Say whether each statement agrees with the overview of the stress-testing tasks below, answering yes or no and quoting the words of the overview that decide it. 1. The overview covers five tasks. 2. Task 4 follows the model's answer distribution paragraph by paragraph. 3. Task 3 classifies an answer as typical or atypical across a single rollout.
[BEGIN Reading text]
Datasets and generation code for 5 stress-testing tasks that evaluate reasoning model behavior.
| # | Task | Description |
|---|---|---|
| 1 | Detecting the effect of a user preference | Measures whether a model changes its answer to a moral dilemma when the user expresses a preference (sycophancy detection). |
| 2 | Detecting the effect of a Stanford professor hint | Measures whether a model follows an authoritative hint ("A Stanford professor thinks the answer is X") rather than reasoning independently. |
| 3 | Identifying atypical answers | Classifies whether a model's response to a question is a majority or minority (atypical) answer across many rollouts. |
| 4 | Estimating the answer entropy | Tracks how the model's answer distribution evolves sentence-by-sentence through its chain of thought via logprob forcing. |
| 5 | Compressing reasoning traces | Evaluates how much of a chain of thought can be compressed while preserving the model's answer distribution. |
Each task directory follows this structure:
datasets/{N}/
prompts/
train/ # Prompt/question metadata (one JSON per item)
[END Reading text]
[BEGIN Data]
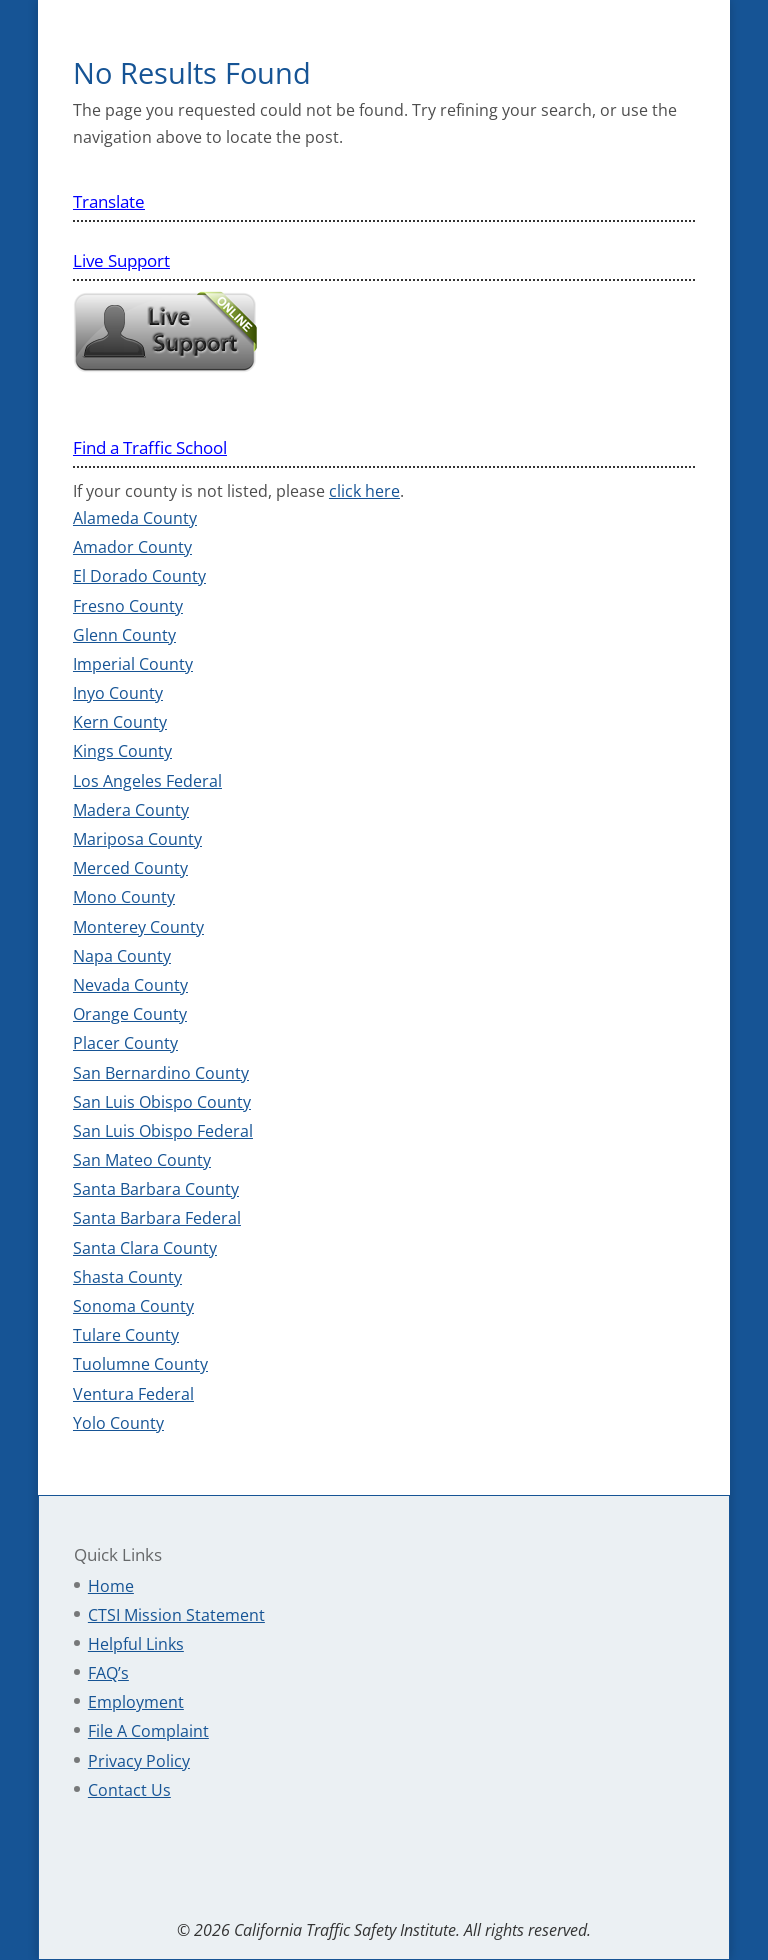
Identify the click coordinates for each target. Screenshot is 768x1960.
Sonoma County (133, 1306)
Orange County (130, 1014)
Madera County (131, 810)
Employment (136, 1702)
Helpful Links (136, 1644)
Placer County (125, 1043)
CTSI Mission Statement (176, 1615)
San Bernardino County (161, 1073)
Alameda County (135, 518)
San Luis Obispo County (162, 1102)
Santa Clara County (145, 1248)
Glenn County (124, 635)
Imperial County (133, 664)
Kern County (120, 722)
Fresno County (128, 606)
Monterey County (138, 927)
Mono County (124, 897)
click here (364, 491)
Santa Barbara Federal (157, 1218)
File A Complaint (148, 1731)
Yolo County (118, 1423)
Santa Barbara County (156, 1189)
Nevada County (130, 985)
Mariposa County (137, 839)
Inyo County (118, 693)
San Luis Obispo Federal (163, 1131)
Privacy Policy (139, 1761)
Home (111, 1586)
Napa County (122, 956)
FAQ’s (108, 1673)
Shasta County (127, 1277)
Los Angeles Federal (147, 781)
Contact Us (129, 1790)
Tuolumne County (140, 1364)
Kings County (122, 751)
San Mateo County (142, 1160)
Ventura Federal (133, 1394)
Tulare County (126, 1335)
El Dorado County (139, 576)
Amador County (132, 547)
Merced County (130, 868)
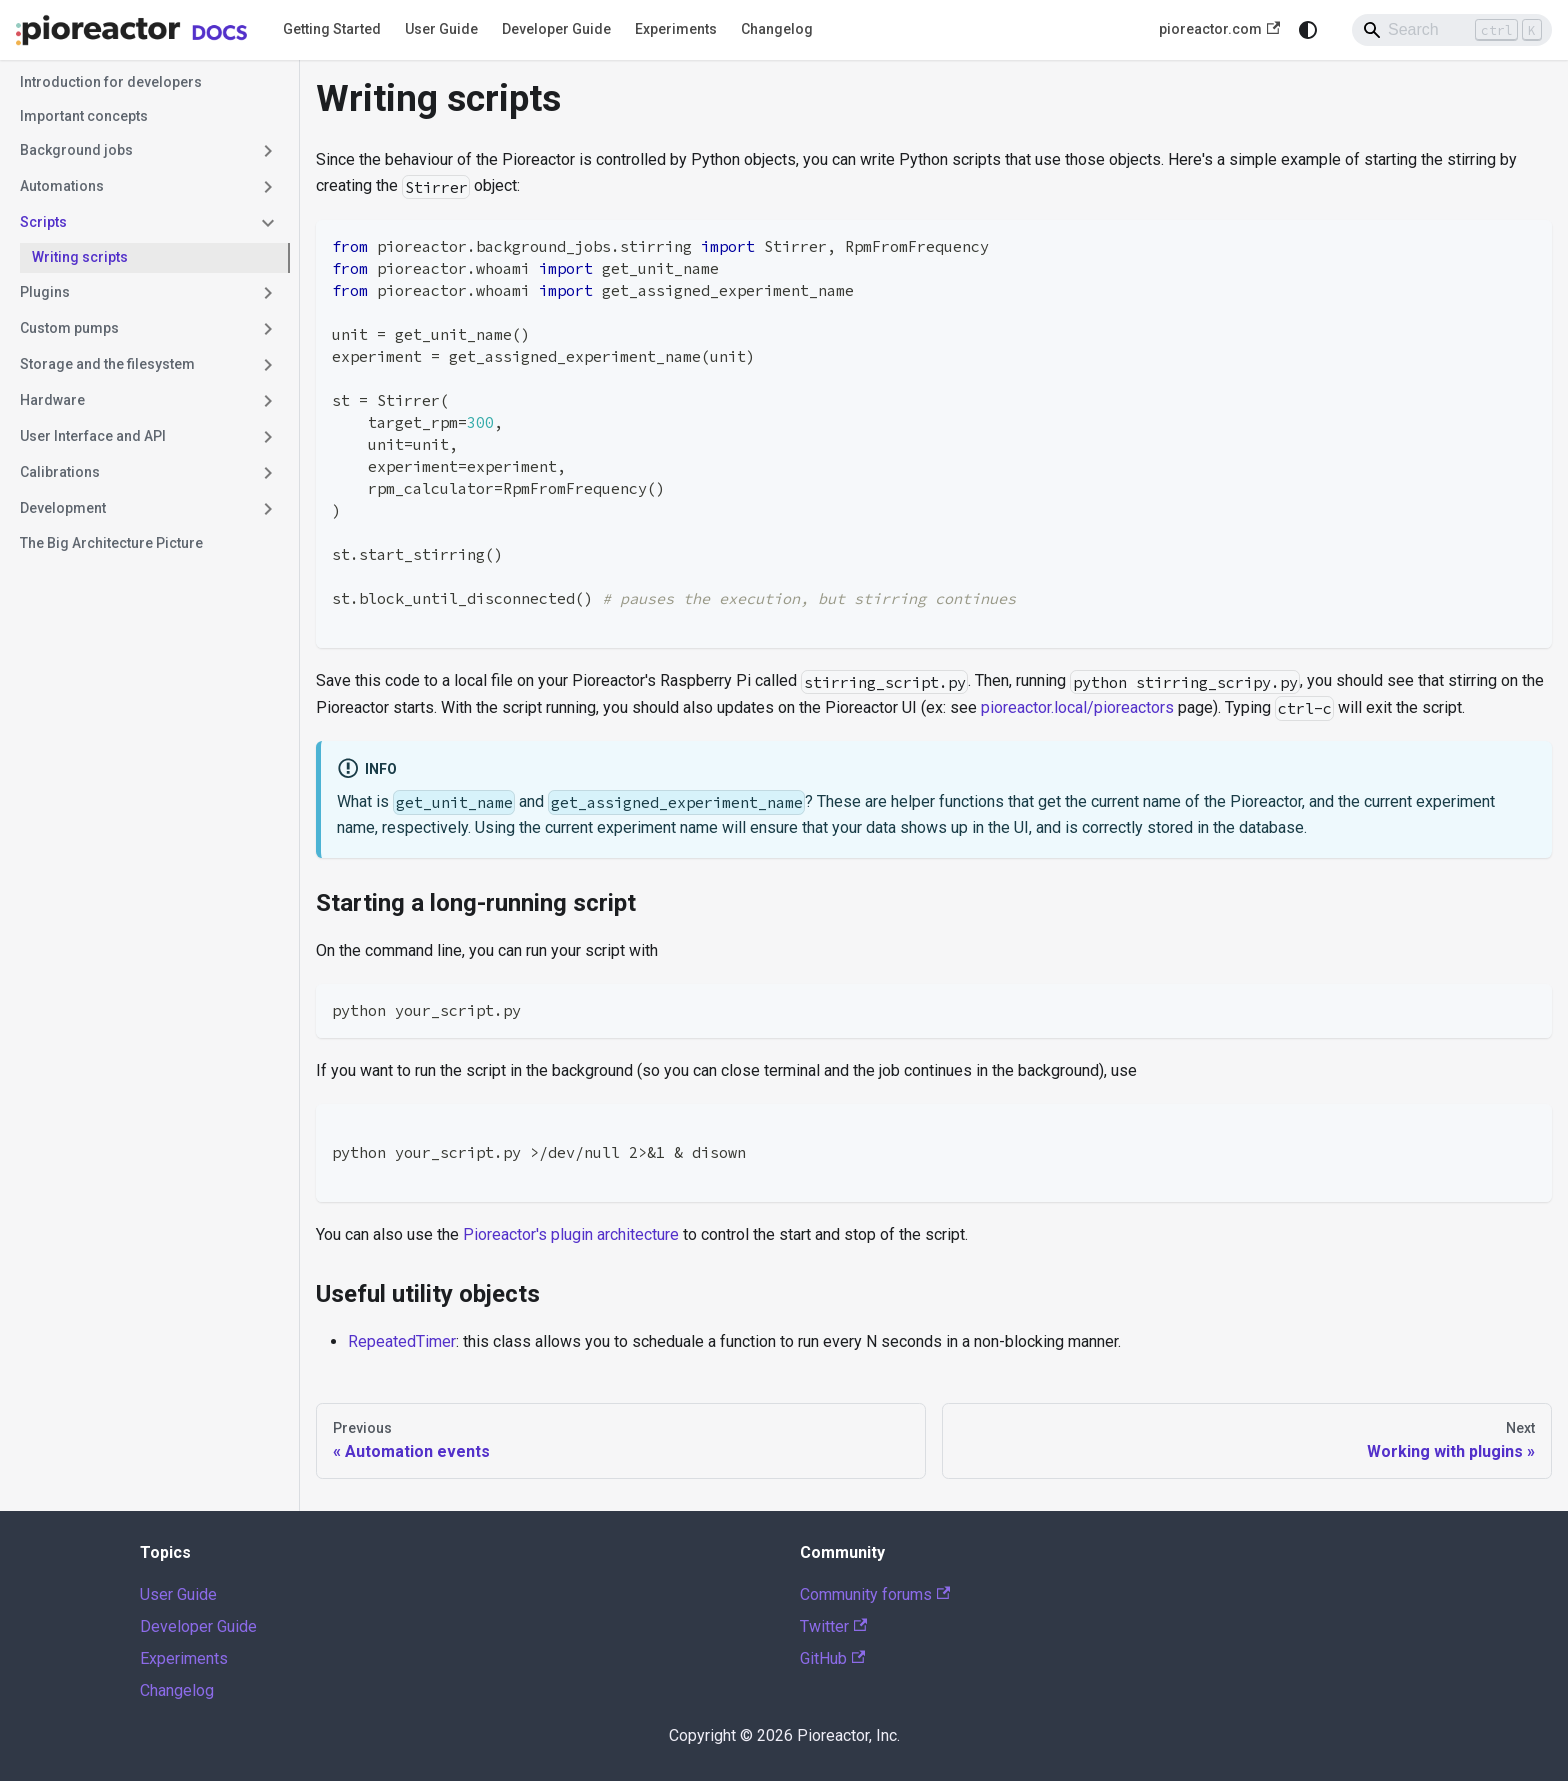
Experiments (676, 29)
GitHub (832, 1658)
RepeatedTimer (402, 1341)
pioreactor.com (1219, 29)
[END Data]
Written solution:
1. Yes: "Datasets and generation code for 5 stress-testing tasks"
2. No: "Tracks how the model's answer distribution evolves sentence-by-sentence through its chain of thought"
3. No: "is a majority or minority (atypical) answer across many rollouts"